Tuesday, 30 March 2010

Means of Escape by Penelope Fitzgerald

When a book is given to me with such a title, at such a perfect time I hunker right down that very moment to read it. Not only do I believe books are the perfect escape, but escape, and more precisely a means to it is exactly what I have needed.
This is not an instruction manual, neither is it an adventure tale, but a set of often tragically hollow and compelling stories that leave one more alone and more content than any I have read in a long time. I do not think that any of the stories give the escape the characters want, and many end up giving more to think about the readers situation and how they are settled more than anything. Have you stagnated? Are you possessed of an exploring heart but meagre pockets, or debilitating fear? It may not be time for change, but perhaps it is always time to know where you sit in your own life.

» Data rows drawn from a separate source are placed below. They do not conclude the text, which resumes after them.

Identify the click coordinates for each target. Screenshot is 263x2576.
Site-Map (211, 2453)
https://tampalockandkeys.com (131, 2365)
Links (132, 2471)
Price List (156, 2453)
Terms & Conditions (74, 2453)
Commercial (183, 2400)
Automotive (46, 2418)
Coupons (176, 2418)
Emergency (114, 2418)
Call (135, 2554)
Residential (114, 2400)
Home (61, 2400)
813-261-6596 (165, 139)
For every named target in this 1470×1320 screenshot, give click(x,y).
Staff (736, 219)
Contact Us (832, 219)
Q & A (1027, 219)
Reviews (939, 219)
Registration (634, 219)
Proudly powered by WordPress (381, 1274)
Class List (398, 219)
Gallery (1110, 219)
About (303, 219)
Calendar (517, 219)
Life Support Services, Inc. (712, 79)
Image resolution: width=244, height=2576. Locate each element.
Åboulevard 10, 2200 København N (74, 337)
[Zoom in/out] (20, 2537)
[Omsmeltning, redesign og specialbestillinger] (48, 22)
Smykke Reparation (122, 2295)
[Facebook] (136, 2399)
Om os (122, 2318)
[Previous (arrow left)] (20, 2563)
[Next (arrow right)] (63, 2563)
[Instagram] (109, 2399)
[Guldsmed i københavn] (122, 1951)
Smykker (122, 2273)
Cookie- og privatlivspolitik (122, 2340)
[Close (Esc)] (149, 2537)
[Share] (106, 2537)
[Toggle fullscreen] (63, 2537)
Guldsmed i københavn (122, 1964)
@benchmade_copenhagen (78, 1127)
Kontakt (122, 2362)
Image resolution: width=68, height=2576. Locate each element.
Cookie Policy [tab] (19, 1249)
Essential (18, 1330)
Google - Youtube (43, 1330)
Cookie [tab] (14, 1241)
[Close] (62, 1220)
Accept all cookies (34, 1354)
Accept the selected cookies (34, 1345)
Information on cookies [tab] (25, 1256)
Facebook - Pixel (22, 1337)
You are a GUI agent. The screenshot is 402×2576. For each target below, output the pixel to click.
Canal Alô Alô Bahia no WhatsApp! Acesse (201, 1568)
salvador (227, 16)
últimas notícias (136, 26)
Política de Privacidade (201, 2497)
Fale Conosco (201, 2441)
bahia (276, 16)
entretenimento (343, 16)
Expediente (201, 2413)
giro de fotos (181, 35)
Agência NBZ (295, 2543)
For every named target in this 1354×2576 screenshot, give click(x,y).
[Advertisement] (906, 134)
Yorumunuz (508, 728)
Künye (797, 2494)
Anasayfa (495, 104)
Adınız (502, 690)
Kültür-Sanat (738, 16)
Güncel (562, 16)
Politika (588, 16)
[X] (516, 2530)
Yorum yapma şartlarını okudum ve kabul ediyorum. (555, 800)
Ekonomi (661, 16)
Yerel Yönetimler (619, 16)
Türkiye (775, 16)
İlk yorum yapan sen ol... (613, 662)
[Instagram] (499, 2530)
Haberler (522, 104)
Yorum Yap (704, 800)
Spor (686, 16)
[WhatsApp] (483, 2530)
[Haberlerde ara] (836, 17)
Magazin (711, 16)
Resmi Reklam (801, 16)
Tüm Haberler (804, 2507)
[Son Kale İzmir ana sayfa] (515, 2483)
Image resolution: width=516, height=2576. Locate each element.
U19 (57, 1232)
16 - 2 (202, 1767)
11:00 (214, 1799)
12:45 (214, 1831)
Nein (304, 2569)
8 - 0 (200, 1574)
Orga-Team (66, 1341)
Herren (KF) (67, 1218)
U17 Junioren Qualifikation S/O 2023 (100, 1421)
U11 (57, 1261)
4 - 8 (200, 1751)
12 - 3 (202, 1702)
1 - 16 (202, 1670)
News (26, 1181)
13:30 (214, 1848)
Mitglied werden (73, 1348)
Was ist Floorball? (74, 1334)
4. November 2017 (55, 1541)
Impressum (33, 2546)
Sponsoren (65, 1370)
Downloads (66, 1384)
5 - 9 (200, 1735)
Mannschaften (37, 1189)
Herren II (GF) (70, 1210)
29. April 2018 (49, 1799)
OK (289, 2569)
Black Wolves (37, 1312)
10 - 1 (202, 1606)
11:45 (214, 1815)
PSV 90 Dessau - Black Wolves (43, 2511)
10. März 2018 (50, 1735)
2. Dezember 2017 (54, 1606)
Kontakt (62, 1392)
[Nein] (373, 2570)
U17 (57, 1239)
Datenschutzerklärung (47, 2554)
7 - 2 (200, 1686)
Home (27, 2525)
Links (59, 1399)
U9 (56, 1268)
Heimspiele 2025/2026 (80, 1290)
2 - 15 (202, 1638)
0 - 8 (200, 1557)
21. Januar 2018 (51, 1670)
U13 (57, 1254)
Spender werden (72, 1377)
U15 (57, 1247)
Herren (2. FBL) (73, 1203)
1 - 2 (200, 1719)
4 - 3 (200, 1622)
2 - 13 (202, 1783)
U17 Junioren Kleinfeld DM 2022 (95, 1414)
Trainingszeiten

We have the titular story set in 19 century Australia. It could so easily have been a preachers cautionary tale about the wiles of men, instead the preachers daughter originally taken up with an escaped convict, is the one left in her own lonely place we instead of with her, he takes up with am ex-convict spinster woman they employ to do the washing. The lesson- if there is one- is not ‘don’t be caught in the clutches of evil men’ but rather, ‘even a scorned woman has her charms and can be notably superior to a virtuous maiden in some respects’ or at least ‘in the words of Sondheim ‘if you know what you want, then you go and you find it and you get it’.
We also have a painter who wants to capture truth, but has problems both with his subject and his teacher; a child who can’t decide between his possessions, his curiosity and getting money from either; a man who comes for dinner in the middle of a woman’s labour and is unhappy to note that she won’t be cooking; and a man who has lived his live for a company who then lays him off. No one quite fits everyone is incomplete and many of the stories end mid sentence if not mid-breath.

I left my little retreat thinking: If someone looked through a window into my life, would it be one of these stories where the sidelines character steals the show from the main focus? Yes, we are all protagonists, but who drives you plot forward?